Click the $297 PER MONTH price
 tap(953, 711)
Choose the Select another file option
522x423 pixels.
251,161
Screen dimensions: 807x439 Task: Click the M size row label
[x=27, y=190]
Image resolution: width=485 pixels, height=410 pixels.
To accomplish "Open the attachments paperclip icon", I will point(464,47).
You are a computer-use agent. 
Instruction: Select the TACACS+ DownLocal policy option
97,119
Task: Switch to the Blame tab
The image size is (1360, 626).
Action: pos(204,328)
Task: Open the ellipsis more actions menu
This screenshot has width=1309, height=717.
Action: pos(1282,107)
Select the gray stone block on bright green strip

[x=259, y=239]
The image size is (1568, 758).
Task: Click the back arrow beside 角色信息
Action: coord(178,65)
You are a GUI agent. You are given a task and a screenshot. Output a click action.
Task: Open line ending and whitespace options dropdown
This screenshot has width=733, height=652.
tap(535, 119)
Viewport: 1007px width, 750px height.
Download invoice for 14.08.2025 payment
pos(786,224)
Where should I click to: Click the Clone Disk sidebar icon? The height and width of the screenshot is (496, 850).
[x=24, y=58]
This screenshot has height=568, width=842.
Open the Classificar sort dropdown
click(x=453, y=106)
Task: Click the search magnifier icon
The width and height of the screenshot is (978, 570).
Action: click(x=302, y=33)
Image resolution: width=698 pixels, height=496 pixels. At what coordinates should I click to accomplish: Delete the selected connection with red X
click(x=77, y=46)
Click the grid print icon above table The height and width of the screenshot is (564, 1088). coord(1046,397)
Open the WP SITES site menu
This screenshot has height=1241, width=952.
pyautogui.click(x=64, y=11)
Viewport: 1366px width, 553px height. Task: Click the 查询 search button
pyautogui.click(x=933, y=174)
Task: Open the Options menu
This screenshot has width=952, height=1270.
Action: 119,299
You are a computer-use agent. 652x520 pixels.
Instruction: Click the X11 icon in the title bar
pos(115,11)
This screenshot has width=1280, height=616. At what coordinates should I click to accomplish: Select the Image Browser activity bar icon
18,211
= = = = =
* YOUR TASK: The word to look for is "agent"; copy out every line of the entries that holds it.

* SOLUTION FOR THIS EXERCISE:
You are a computer-use agent. 
You are a GUI agent. You are given a task and a screenshot. Output a click action.
You are a computer-use agent. 652x520 pixels.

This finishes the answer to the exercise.